Edith’s interest in folksong and her disappointment in the small quantity of Canadian songs published and recorded led her to begin her own research in the mid-1940s. Among Fowke’s more than twenty publications were topics of folksongs, including Folksongs of Canada (1954, with Richard Johnston), Traditional Singers and Songs From Ontario (1965), Lumbering Songs From the Northern Woods (1970), The Penguin Book of Canadian Folksongs (1973), and Sea Songs and Ballads From Nineteenth-century Nova Scotia (1982).

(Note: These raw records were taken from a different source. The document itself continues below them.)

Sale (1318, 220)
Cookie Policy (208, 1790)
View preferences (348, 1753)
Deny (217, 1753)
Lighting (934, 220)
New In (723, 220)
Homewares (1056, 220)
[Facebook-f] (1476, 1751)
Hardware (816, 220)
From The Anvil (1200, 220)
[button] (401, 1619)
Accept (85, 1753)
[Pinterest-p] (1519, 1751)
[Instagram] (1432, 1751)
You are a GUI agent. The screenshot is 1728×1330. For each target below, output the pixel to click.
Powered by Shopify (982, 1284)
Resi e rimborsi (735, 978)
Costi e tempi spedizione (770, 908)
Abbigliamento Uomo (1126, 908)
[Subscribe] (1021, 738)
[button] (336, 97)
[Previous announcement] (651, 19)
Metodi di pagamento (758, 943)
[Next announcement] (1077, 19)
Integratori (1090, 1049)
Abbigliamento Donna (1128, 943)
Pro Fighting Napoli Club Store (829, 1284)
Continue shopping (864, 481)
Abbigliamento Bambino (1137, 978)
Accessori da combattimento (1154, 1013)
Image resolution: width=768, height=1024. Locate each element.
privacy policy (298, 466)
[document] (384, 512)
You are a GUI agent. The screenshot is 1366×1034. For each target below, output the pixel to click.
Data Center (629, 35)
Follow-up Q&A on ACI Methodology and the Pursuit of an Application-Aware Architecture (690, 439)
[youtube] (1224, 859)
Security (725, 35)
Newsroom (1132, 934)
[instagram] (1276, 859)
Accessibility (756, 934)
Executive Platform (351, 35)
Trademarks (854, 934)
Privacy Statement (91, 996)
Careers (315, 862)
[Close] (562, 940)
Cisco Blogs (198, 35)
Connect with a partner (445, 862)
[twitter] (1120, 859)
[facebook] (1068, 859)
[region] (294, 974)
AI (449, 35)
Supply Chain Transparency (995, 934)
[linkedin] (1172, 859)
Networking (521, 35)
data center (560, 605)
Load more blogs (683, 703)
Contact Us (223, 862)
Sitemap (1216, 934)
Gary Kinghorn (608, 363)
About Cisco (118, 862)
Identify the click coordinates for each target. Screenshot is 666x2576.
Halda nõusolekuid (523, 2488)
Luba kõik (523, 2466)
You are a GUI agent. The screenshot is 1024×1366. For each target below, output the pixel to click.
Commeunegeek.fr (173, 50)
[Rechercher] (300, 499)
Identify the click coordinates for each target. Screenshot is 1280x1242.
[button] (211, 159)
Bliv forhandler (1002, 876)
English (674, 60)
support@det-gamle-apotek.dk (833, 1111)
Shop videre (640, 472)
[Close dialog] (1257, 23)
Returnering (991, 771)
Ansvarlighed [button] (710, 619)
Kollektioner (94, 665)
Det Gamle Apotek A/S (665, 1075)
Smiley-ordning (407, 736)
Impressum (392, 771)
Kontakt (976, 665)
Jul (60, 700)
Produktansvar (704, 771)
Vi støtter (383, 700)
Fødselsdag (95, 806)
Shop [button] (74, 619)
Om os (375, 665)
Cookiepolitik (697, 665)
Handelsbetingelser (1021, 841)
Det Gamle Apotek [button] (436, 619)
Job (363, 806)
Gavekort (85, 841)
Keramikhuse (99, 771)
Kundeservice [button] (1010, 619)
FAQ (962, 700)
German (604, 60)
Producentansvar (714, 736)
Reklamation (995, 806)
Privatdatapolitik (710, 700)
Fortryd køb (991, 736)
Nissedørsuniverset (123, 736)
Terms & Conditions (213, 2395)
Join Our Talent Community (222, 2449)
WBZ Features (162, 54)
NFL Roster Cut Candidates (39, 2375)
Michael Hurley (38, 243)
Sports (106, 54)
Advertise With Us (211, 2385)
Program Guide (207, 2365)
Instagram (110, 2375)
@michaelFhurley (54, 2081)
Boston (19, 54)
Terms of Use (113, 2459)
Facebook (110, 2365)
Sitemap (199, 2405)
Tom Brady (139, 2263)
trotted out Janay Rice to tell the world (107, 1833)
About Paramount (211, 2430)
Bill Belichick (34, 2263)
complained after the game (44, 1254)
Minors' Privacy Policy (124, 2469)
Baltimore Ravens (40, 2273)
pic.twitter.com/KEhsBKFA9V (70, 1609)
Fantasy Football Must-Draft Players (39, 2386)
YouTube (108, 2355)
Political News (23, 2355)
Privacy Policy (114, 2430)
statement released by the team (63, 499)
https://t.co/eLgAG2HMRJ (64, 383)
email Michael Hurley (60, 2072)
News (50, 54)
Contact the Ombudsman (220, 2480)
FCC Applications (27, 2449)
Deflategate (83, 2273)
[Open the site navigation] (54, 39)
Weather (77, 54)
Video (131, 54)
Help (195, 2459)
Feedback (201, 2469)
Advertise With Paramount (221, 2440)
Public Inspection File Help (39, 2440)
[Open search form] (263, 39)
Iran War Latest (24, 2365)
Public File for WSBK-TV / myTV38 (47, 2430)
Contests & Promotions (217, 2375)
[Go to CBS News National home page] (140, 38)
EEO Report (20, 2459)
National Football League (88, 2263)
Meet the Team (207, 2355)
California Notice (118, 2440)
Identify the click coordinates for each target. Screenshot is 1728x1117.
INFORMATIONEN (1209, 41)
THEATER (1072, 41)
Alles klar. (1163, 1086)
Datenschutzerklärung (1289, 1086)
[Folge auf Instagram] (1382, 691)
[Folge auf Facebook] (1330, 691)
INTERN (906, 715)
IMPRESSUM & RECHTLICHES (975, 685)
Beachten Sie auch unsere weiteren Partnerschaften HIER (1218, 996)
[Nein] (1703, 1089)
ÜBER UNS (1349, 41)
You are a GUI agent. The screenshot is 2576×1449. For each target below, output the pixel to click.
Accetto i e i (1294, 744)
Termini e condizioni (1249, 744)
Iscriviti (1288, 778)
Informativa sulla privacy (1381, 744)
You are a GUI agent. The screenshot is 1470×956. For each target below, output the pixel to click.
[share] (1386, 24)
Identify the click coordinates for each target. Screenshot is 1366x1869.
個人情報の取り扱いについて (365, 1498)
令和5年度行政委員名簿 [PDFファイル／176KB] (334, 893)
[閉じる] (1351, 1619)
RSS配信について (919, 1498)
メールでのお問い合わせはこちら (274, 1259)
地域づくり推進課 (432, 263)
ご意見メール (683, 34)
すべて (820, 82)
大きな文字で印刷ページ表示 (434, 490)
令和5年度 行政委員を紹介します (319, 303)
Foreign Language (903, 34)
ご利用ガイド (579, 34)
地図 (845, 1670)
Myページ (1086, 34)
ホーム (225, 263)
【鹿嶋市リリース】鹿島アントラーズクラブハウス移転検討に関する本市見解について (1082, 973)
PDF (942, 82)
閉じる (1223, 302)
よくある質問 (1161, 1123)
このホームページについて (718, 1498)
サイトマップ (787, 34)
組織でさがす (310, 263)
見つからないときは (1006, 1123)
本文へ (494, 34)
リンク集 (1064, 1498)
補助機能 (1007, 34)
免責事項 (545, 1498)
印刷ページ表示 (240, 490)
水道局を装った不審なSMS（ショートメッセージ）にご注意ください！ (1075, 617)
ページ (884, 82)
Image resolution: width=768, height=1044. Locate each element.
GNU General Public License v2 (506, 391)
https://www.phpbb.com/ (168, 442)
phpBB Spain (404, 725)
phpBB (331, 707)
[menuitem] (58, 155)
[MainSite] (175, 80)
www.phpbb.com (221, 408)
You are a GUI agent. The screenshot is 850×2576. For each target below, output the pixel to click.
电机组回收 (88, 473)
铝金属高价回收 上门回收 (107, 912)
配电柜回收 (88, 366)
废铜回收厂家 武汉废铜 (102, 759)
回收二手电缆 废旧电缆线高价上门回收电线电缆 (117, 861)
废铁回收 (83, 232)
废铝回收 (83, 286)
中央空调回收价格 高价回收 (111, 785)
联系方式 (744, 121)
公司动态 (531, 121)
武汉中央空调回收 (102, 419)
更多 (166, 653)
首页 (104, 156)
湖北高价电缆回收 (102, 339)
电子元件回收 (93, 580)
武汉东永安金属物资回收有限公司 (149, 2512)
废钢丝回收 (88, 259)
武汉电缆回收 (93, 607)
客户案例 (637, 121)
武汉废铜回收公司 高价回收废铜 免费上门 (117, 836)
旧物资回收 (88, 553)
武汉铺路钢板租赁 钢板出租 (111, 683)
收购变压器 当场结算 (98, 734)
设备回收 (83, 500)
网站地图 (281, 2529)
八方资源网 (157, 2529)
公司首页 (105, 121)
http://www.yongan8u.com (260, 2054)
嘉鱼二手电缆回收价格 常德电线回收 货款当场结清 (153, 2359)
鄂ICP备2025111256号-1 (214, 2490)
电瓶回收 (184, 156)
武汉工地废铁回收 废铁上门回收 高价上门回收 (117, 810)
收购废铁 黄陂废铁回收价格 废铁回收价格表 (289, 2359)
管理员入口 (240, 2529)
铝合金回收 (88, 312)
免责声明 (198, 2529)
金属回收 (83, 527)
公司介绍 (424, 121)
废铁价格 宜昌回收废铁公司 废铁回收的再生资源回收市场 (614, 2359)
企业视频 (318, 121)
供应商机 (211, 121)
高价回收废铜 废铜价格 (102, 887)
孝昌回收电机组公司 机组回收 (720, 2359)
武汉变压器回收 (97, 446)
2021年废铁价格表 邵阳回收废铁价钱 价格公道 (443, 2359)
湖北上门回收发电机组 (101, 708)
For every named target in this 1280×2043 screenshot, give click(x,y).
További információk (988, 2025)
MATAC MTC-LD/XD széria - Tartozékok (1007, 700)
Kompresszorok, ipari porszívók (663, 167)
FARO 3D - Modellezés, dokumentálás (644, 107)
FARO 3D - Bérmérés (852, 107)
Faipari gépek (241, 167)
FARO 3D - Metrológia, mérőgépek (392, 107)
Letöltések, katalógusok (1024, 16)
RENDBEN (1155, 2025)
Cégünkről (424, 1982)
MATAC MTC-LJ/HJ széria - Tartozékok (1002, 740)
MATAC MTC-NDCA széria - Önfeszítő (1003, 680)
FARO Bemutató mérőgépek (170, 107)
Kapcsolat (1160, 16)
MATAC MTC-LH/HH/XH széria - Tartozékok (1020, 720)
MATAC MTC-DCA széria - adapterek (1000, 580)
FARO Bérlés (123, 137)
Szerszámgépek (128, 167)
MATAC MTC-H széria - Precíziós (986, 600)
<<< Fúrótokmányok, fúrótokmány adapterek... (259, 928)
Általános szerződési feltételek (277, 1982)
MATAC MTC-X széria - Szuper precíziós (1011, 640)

On non-musical folklore she collected the chants and rhymes of children for the popular ‘Sally Go Round the Sun’ (1969) which won a bronze medal from the Association of Children’s Librarians, ‘Ring Around the Moon’ (1972), and ‘Red Rover! Red Rover!: Children’s Games Played in Canada’ (1988). Her folklore collections include ‘Folklore of Canada’ (1976), ‘Folktales of French Canada’ (1979), ‘Tales Told in Canada’ (1986), and ‘Legends Told in Canada’ (1988). Fowke’s ‘Canadian folklore’ (1988), in ‘Oxford’s Perspectives on Canadian Culture Series’, is a brief but valuable and wide-ranging survey of the subject. Fowke was a founding member of the CSMT (Canadian Society for Musical Traditions) and became the editor of its publication, the ‘Canadian Folk Music Journal’, in 1973. Edith is also well-known for recording the songs of traditional singers O.J. Abbot, LaRena Clark and Tom Brandon.

Fowke’s dedication to preserving Canada’s folk music has been widely recognized both by scholars and by folk musicians, who often turned to her for repertoire. Her field recordings have been deposited at the Canadian Museum of Civilization in Ottawa and at the York University library. Her archives are held by the University of Calgary and her copyrights are owned by The Writers’ Union of Canada, of which she was a proud and loyal member.